The last part of the book (417-471) is devoted to Frank Ramsey (1903-1930), a British philosopher, mathematician, and economist; the least known of the four philosophers discussed by Potter, due chiefly to his premature death at the age of 27. It has to be noted, however, that recent years have seen growing interest in his work and legacy, cf. the chapters in Lillehammer and Mellor, eds. (2005), and the most recent comprehensive monograph by Misak (2020). Ramsey’s contribution to philosophy is centered predominantly around the topics of truth, knowledge, belief, and universals. Potter also discusses his work on the foundations of mathematics, and traces the possible influence of Wittgenstein’s Tractatus on Ramsey’s conception of truth. The chapters on truth and knowledge demonstrate the potential of Ramsey’s ideas for contemporary discussions not only in semantics, but also in pragmatism, and philosophy of mind. A similar observation is to be made in connection with the chapters on the foundations of mathematics; however, in the final chapter, Potter comments also on the unfortunate misunderstandings and problems with the appropriate reception of Ramsey’s work.
The four philosophers discussed in Potter’s book all contributed to the rise of analytic philosophy, their legacy is still important today in a wide variety of disciplines, including philosophy of language, philosophy of mind, philosophy of mathematics, logic, and linguistics (especially pragmatics and semantics). Michael Potter’s study constitutes a comprehensive guide to their achievements and legacy. The book should be of considerable interest to anyone studying the roots of contemporary philosophy, and especially philosophy of logic, philosophy of language, and philosophy of mind. It would be most interesting to see a comparable study tracing the parallel developments of analytic philosophy and pragmatism and phenomenology (for some preliminary studies on analytic philosophy and phenomenology, see the contributions in Beaney 2007). Such a study might contribute to the development of ‘ideochronology’, dealing with the chronological relationship between philosophical ideas (modelled after glottochronology, which deals with the chronological relationship between languages).

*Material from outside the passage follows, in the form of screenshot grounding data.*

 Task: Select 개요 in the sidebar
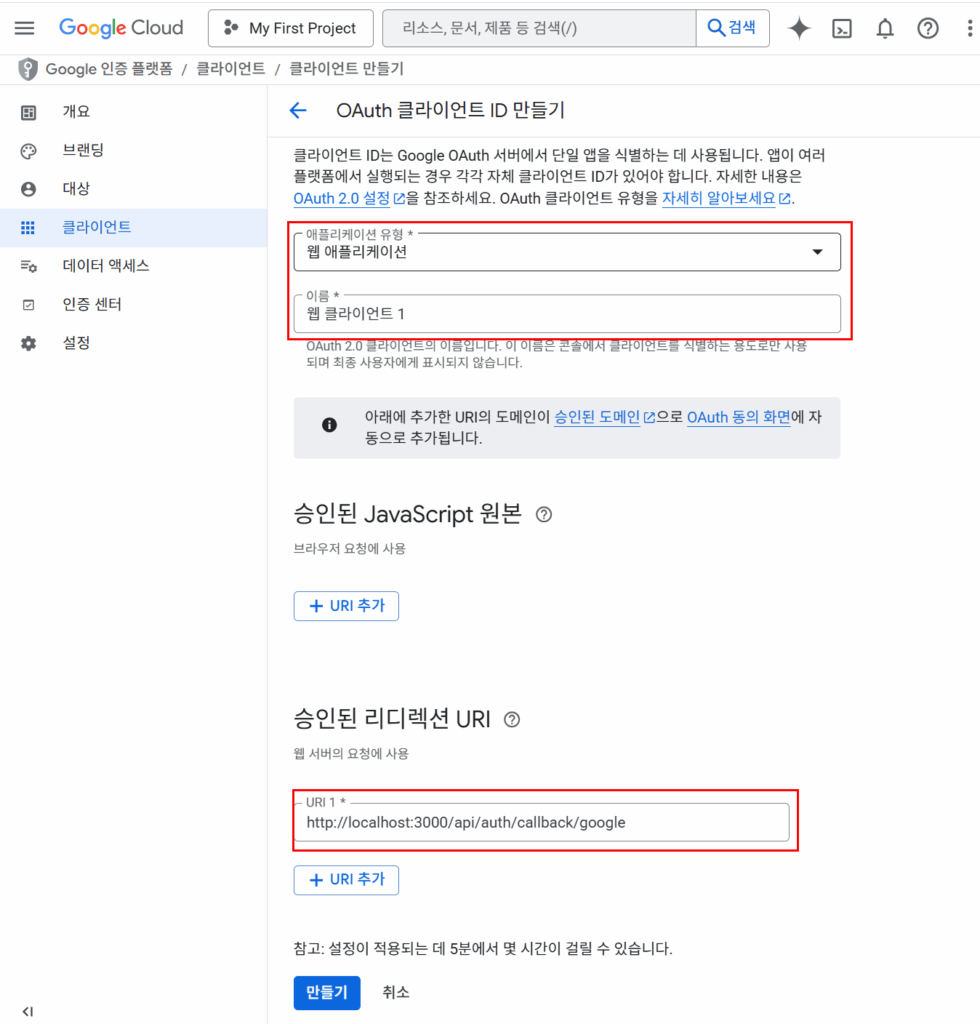[76, 112]
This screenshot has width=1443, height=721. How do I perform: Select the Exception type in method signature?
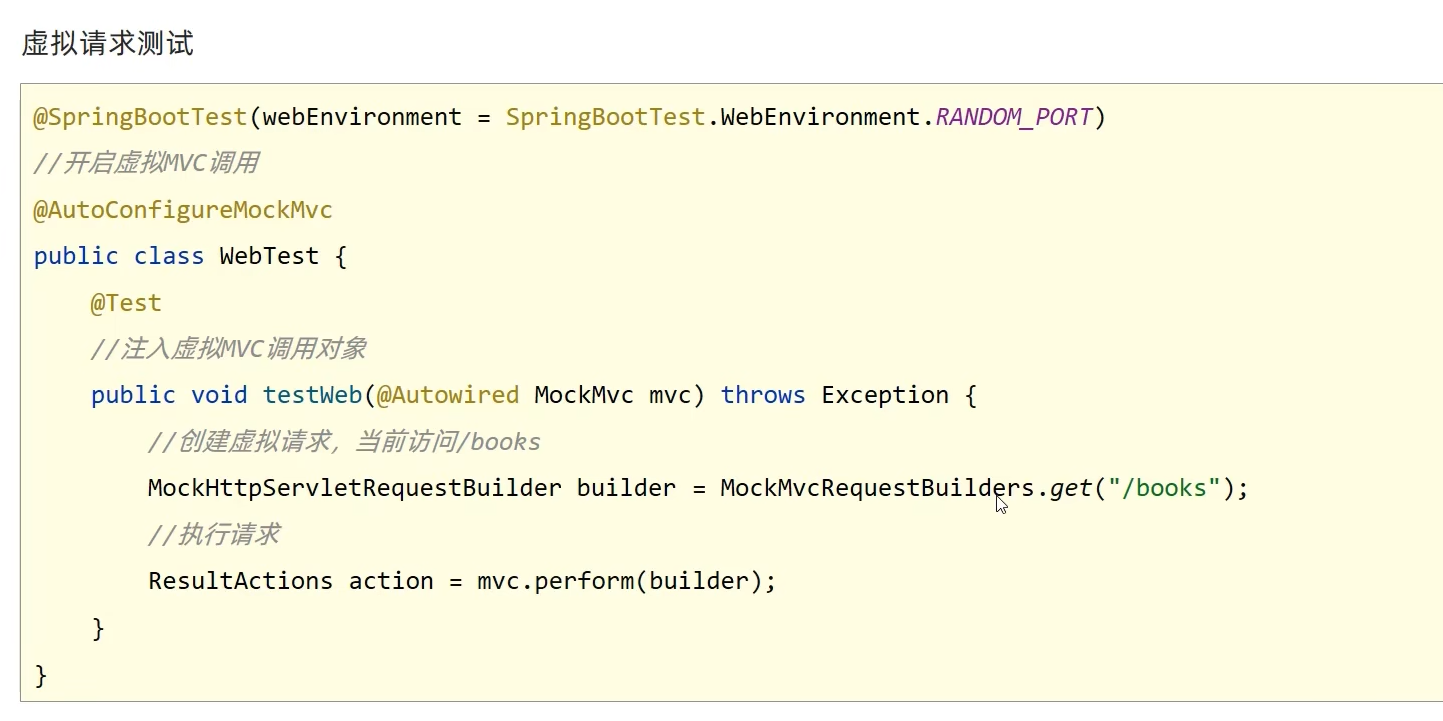[885, 395]
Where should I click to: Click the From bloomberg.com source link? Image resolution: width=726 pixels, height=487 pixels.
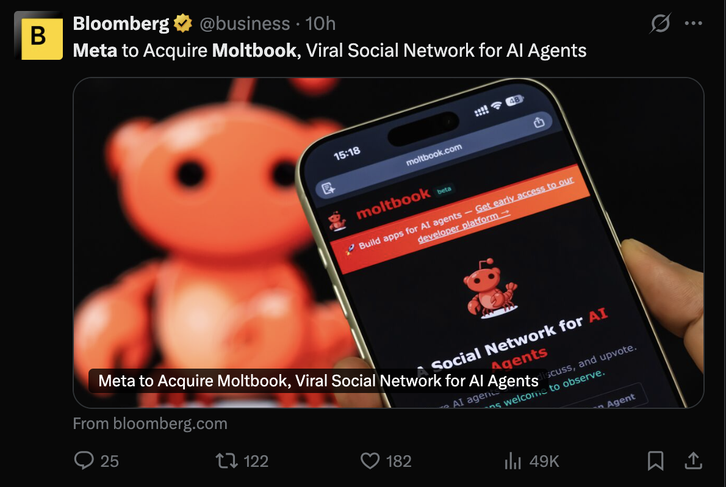click(x=150, y=424)
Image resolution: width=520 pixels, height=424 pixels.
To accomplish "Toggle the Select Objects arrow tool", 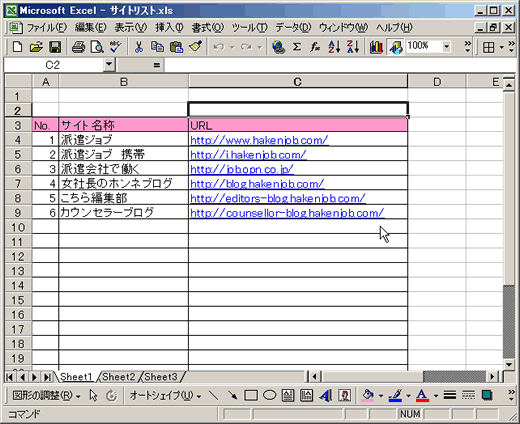I will click(94, 396).
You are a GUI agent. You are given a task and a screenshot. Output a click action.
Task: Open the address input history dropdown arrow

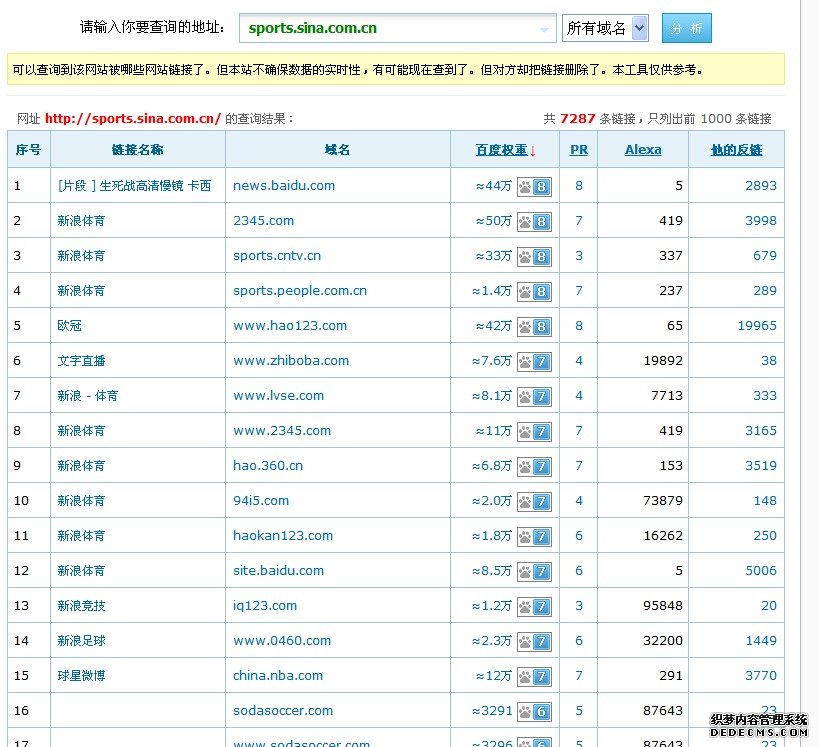pyautogui.click(x=547, y=29)
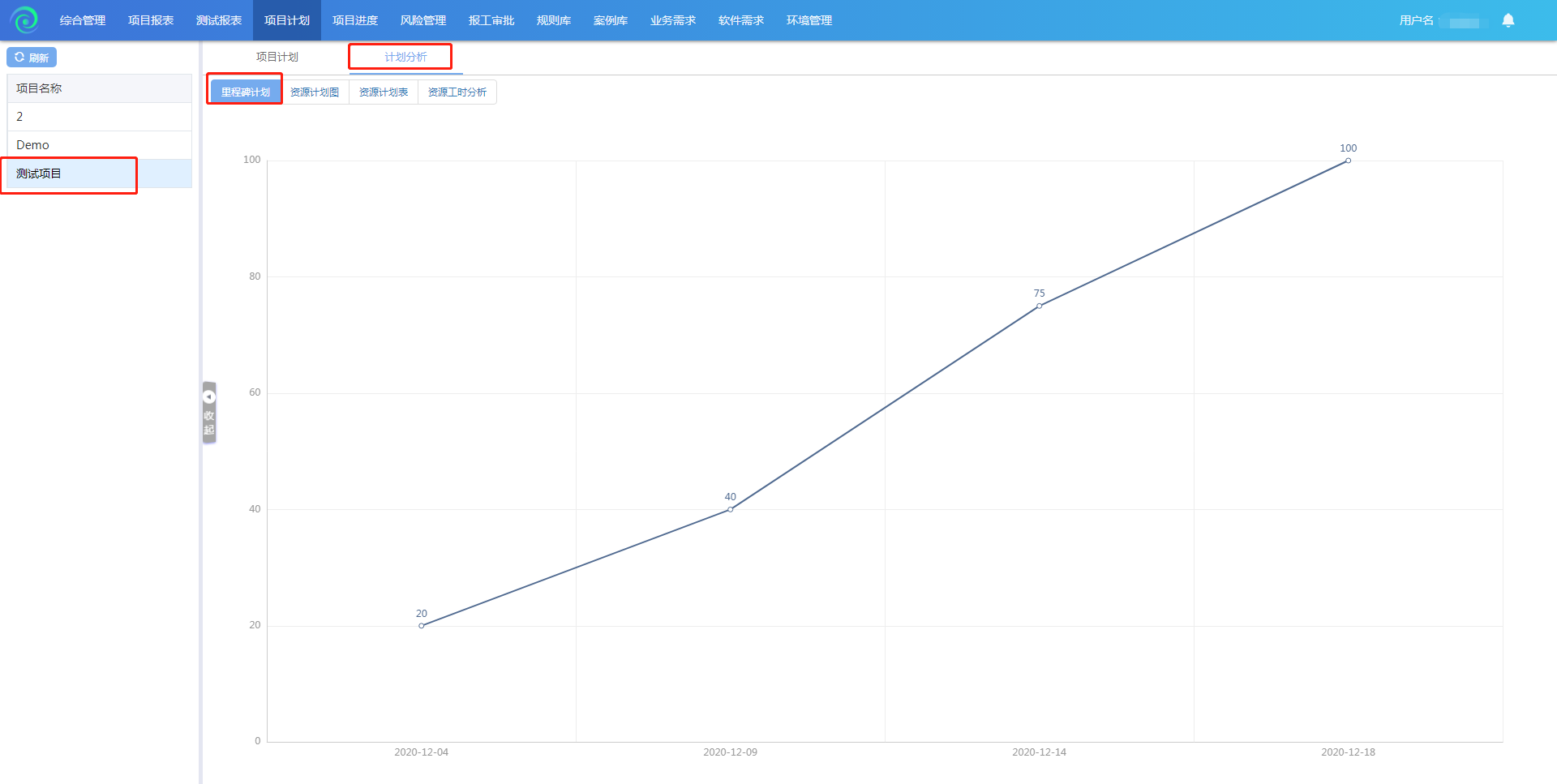Open the 综合管理 menu
This screenshot has width=1557, height=784.
(x=83, y=20)
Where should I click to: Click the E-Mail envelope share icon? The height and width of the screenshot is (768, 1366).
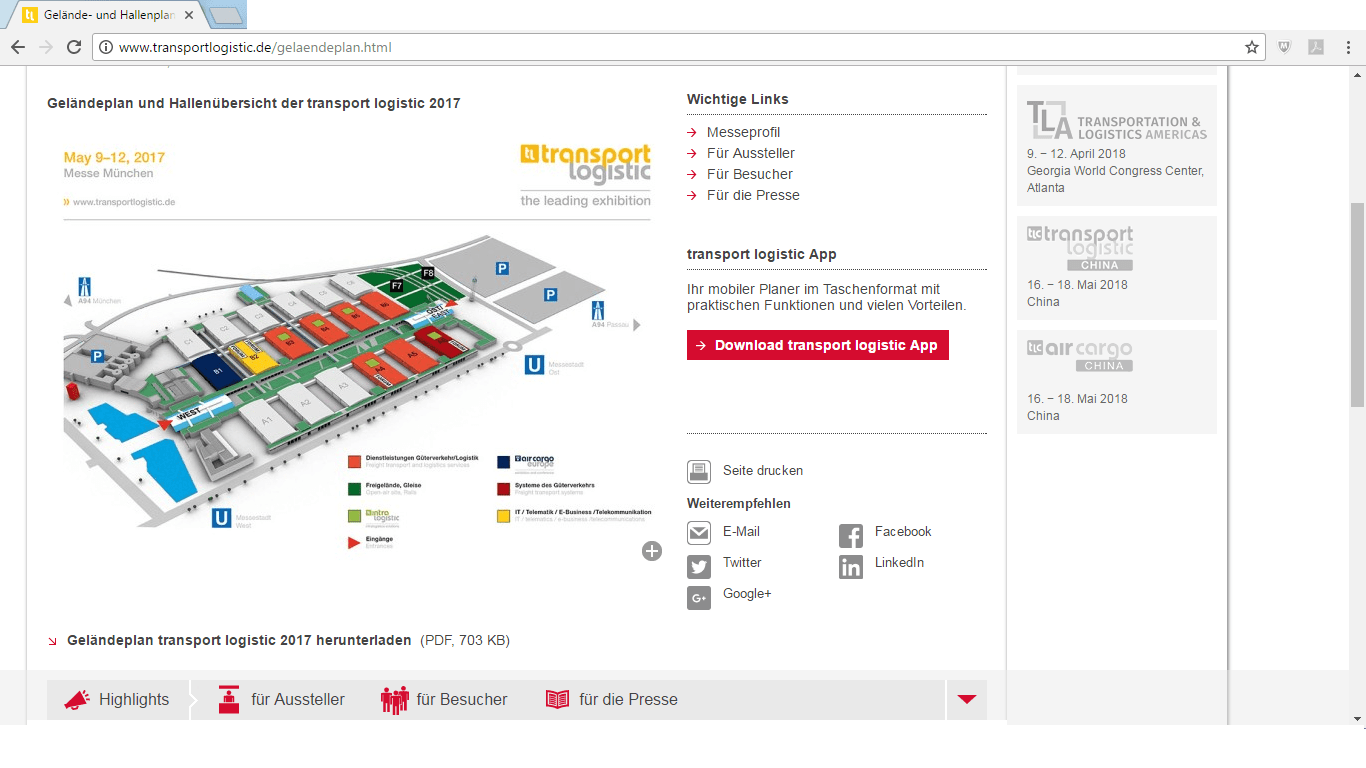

Readers of Potter’s earlier books will recognize his ‘detective’s approach’ in this most recent volume. Potter meticulously traces the sources of ideas, discusses mutual influences, and carefully analyzes changes and shifts in theories, which makes his study almost a log-book for analytic philosophy.
References
Beaney, Michael. 2007. “The analytic turn in early twentieth-century philosophy.” In: Beaney (Ed.), The Analytic Turn. Analysis in Early Analytic Philosophy and Phenomenology. New York & London: Routledge, 1-30.
Beaney, Michael (Ed.) 2007. The Analytic Turn. Analysis in Early Analytic Philosophy and Phenomenology. New York & London: Routledge.
Dummett, Michael. 1978. Truth and Other Enigmas. London: Duckworth.
Lillehammer, Hallvard and D. H. Mellor (Eds.). 2005. Ramsey’s Legacy. Oxford: Clarendon Press.
Misak, Cheryl. 2020. Frank Ramsey. A Sheer Excess of Powers. Oxford: Oxford University Press.
Pietroski, Paul M. 2005. Events and Semantic Architecture. Oxford: Oxford University Press.
Potter, Michael. 2000. Reason’s Nearest Kin. Philosophies of Arithmetic from Kant to Carnap. Oxford: Oxford University Press.
Potter, Michael. 2008. Wittgenstein’s Notes on Logic. Oxford: Oxford University Press.